I’m grateful to have a family that has been through this a few times that are willing to help me and entertain my son while I’m unable. I can either sit back and say it’s a fucked-up year, or I can look for any good in the situation. It will be a tough road, but I can handle it. In the end I will feel better, I’ll be Jill again. I’ll be Mommy again. In the meantime, perhaps this convalescing can help me learn things and grow. Waiting for the surgery means a liquid diet (and I don’t mean wine), lots of meds and rest. I’ve been reading, writing, listening to music, practicing meditation and studying a bit about Buddhism. I know sitting here worrying (though at times I do) will just strip today of its peace and not change a thing.

I’ve had to cancel social engagements, but I’m no longer isolated. Over the years I’ve realized that I have nothing to hide. I have a disease. It sucks, but it doesn’t define me and never has. Now when I tell people that I have Crohn’s they usually tell me that their cousin or nephew or neighbor’s uncle’s son has it, too. I think it’s made me more empathetic and sensitive towards other people. All those years ago I didn’t give anyone the chance to know about my suffering. Anyone who doesn’t have Crohn’s or IBS really can’t fully understand, but they can be an ear that listens to you when you’re scared, send you a good book to read, make you a fun playlist to listen to and just sympathize and say, “I’m here for you.” I’m quite lucky to have some thoughtful friends and caring family members.

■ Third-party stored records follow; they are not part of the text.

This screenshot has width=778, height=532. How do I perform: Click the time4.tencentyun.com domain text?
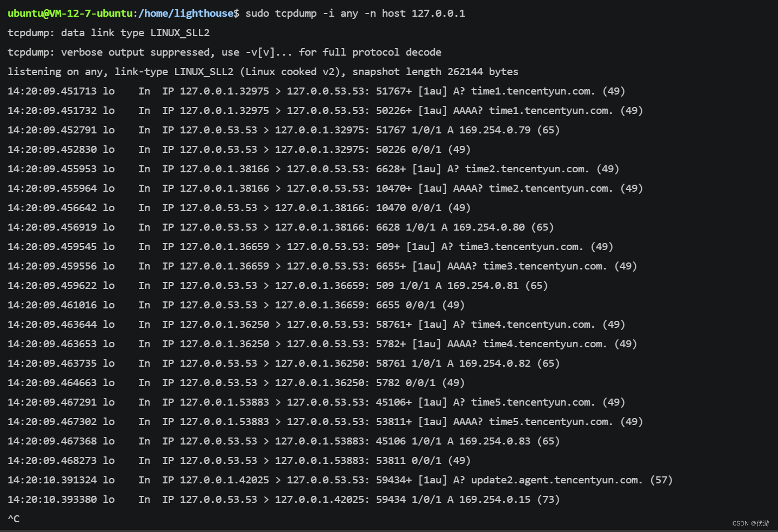(x=531, y=324)
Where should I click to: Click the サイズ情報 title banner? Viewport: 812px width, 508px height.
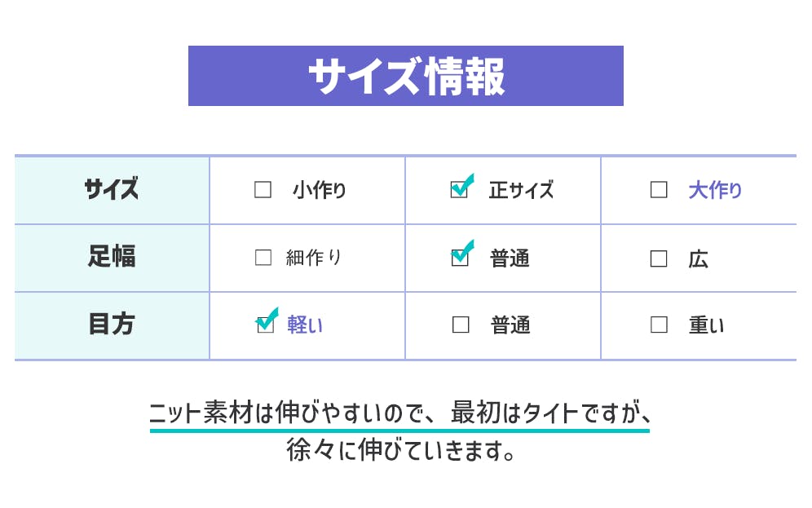coord(405,76)
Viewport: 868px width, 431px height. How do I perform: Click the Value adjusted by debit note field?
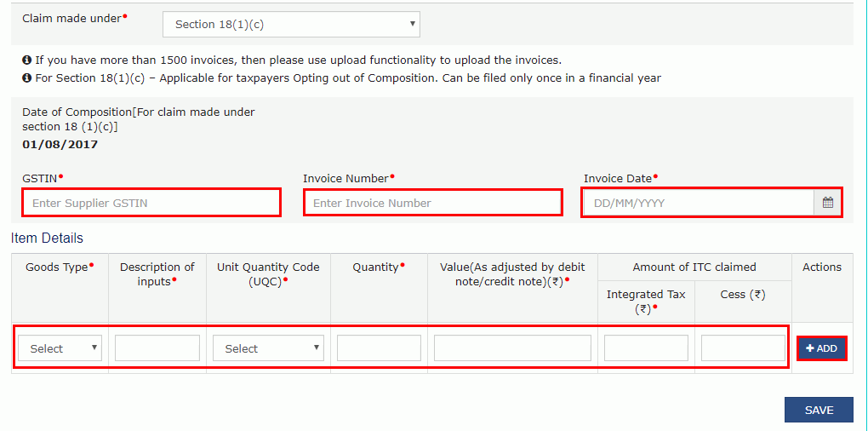tap(512, 348)

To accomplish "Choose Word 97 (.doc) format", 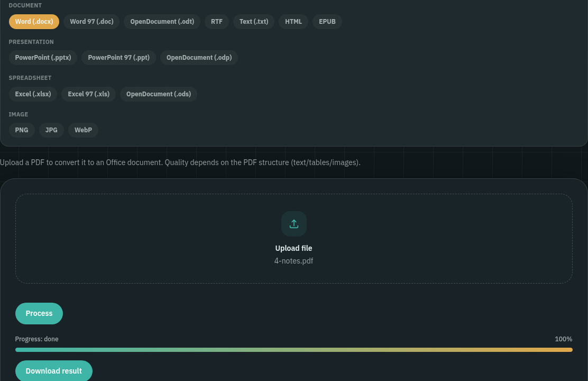I will tap(91, 22).
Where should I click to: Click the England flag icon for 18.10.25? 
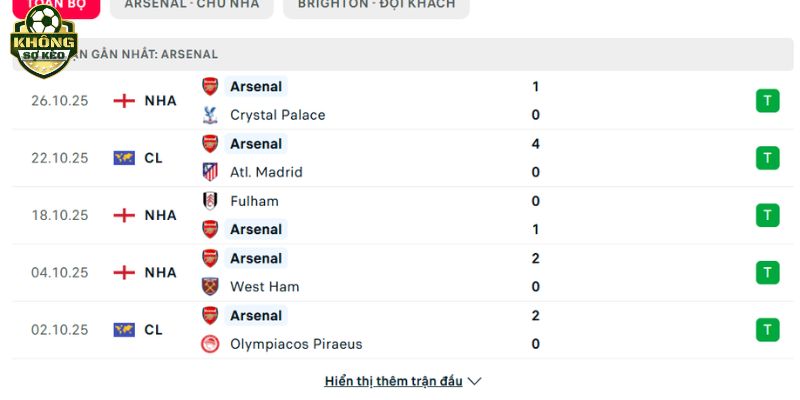tap(124, 215)
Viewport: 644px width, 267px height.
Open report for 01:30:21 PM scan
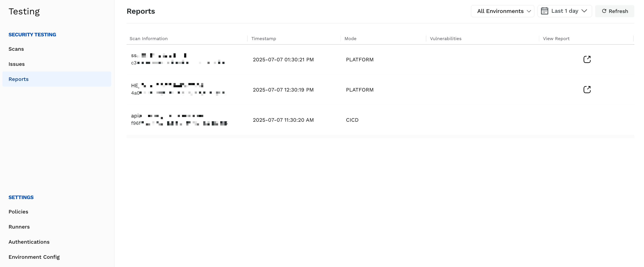click(x=587, y=59)
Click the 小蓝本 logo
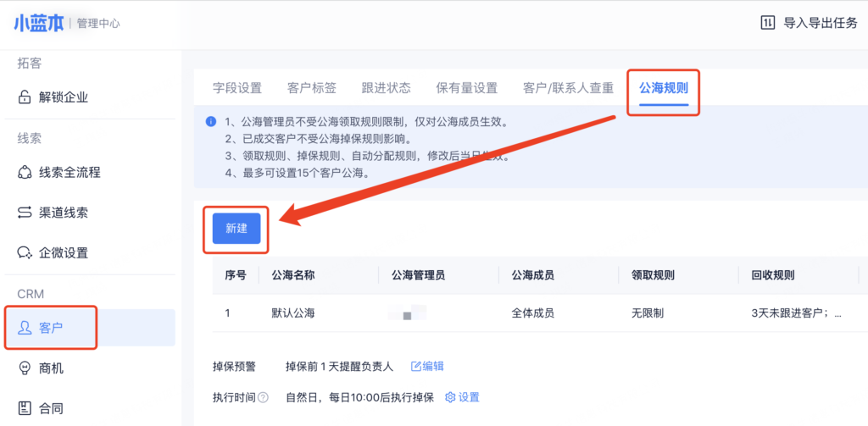Image resolution: width=868 pixels, height=426 pixels. pos(37,23)
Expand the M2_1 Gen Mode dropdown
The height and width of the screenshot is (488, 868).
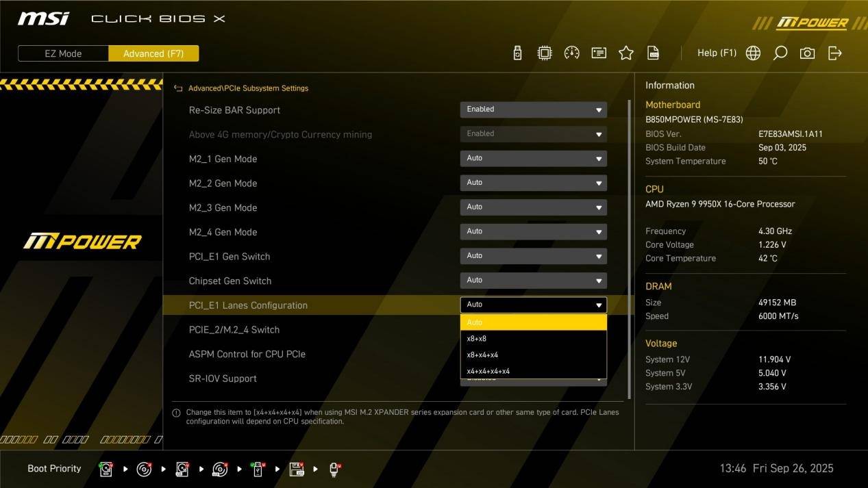533,159
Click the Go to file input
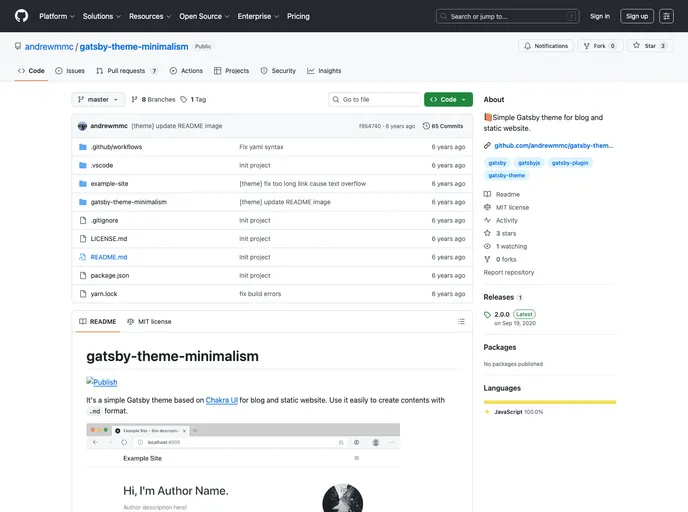Viewport: 688px width, 512px height. [x=375, y=100]
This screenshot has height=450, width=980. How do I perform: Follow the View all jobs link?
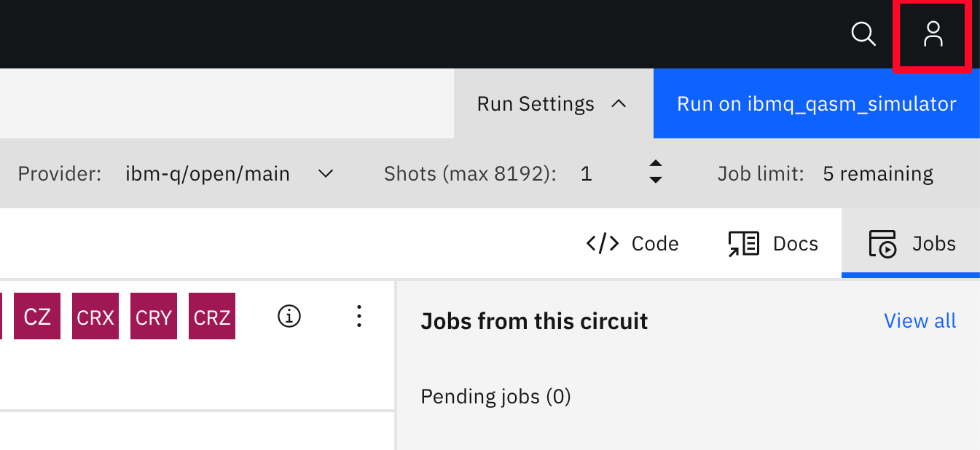(x=920, y=321)
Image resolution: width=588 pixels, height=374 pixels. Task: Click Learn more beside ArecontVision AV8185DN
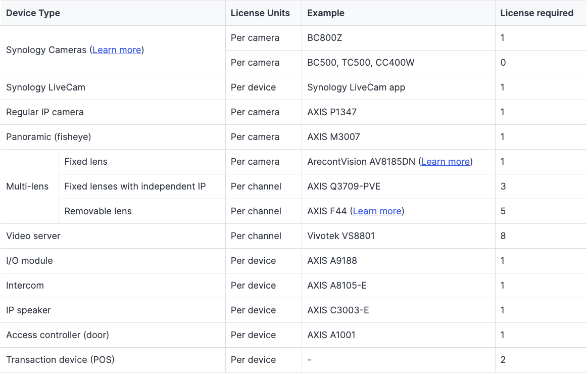[x=445, y=162]
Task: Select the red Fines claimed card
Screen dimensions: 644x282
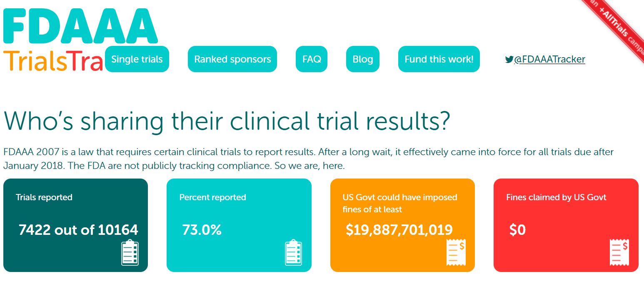Action: (x=566, y=225)
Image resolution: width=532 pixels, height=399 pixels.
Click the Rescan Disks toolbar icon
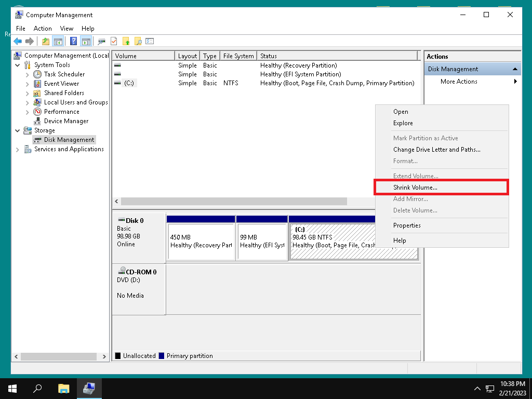[x=101, y=42]
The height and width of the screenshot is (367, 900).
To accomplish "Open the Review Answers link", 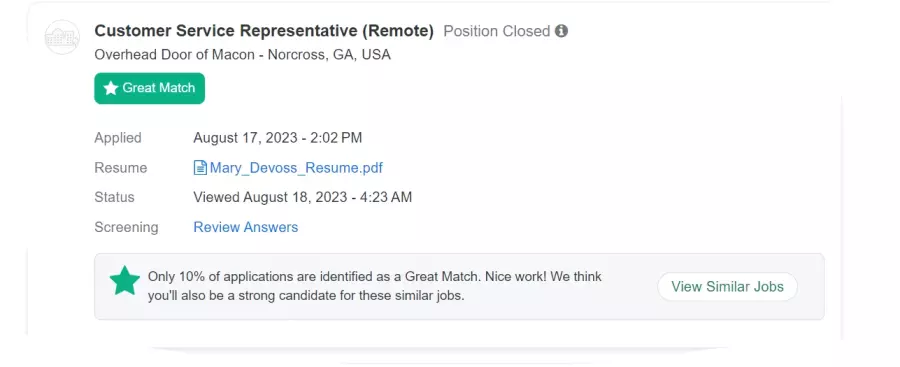I will [246, 227].
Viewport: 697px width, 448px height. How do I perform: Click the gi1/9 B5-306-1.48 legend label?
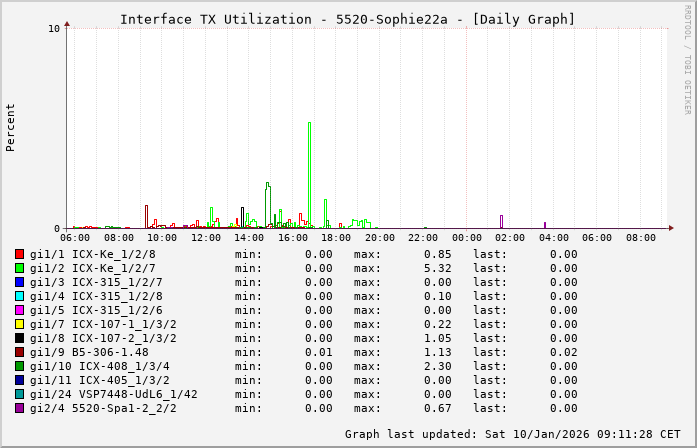pyautogui.click(x=89, y=352)
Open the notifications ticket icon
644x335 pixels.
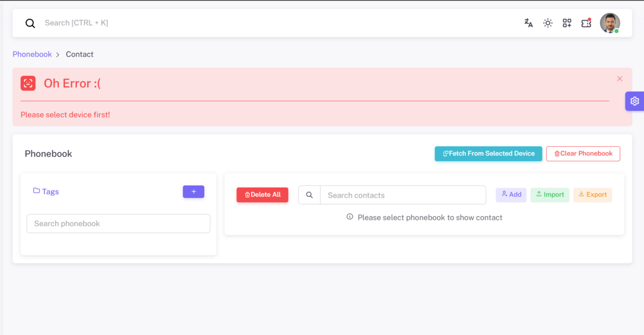click(586, 23)
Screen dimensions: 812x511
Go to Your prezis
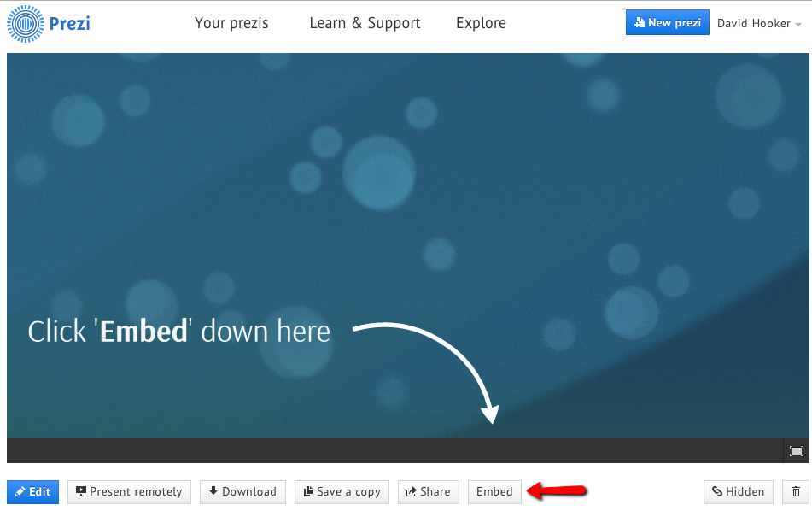point(231,23)
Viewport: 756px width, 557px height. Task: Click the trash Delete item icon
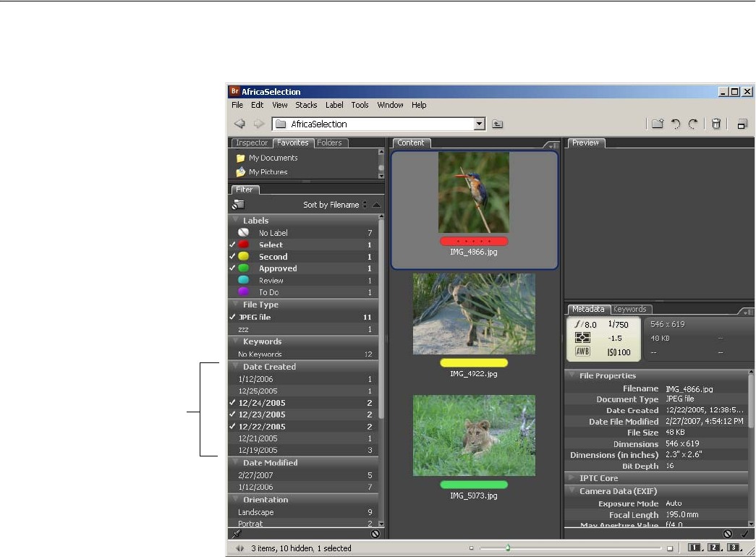point(715,124)
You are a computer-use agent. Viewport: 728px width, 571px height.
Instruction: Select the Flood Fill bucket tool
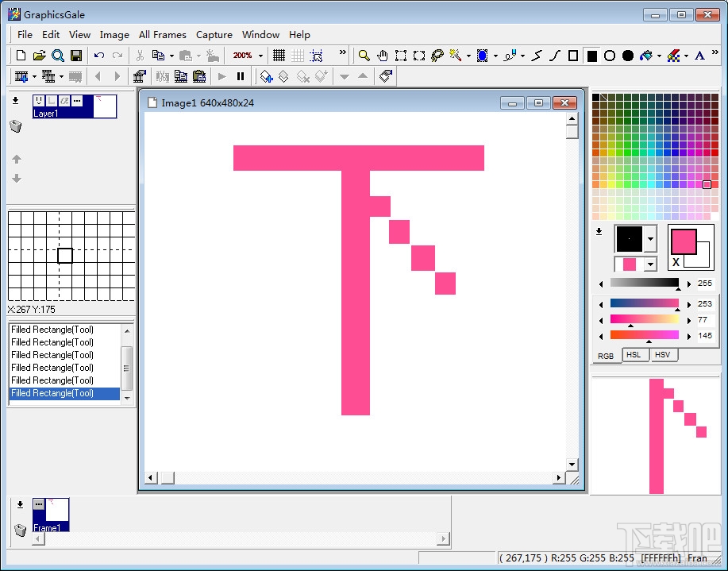[646, 56]
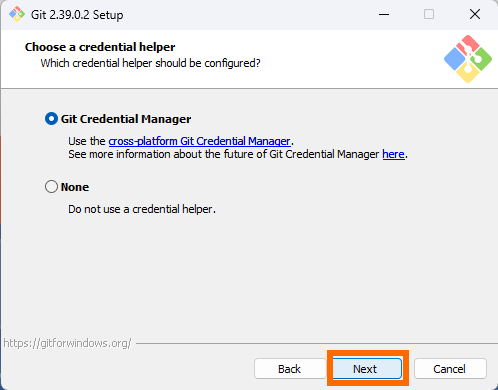
Task: Cancel the Git installation
Action: (450, 369)
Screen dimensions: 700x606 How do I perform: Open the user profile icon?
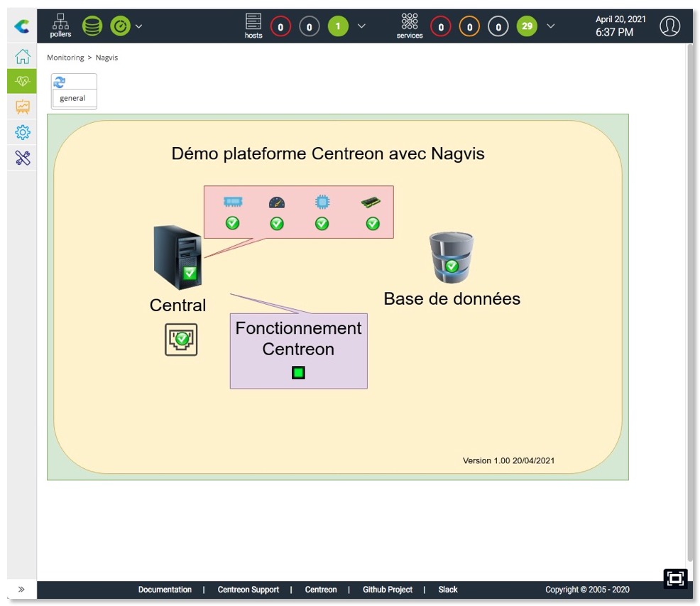tap(670, 26)
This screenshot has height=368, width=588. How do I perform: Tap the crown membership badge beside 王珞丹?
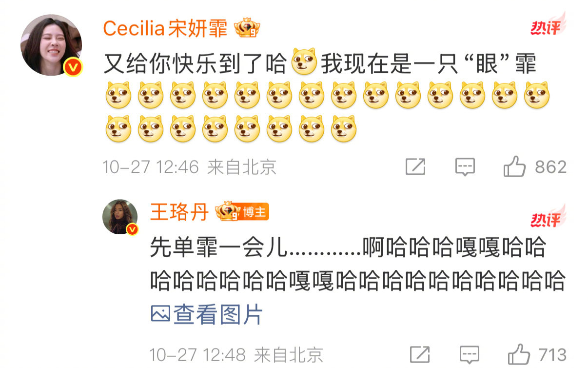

They call Crohn’s Disease an invisible disease because to most people I look “normal.” Let me tell you, it’s not fun to hear someone say, “But you don’t look sick,” while I’m going through hell. And sometimes people who haven’t experienced a chronic illness might not understand why I’m acting differently. Sometimes I’m hurting too much to talk or conversely, maybe I just need my back rubbed. Other times I need to be alone and try to expunge all the details from my mind and focus on healing. I hope to never hurt anyone’s feelings, but when pain takes over, little else matters.

You can’t stop change and certainly there are a lot of changes going on in my life now. But I have a great support system and on the other side of this storm are clear skies and new beginnings. Sometimes you have to suffer before you get to where you want to be. And I have no doubt that my son and I will get to where we want and need to be. Life happens – it’s how you react to it that counts.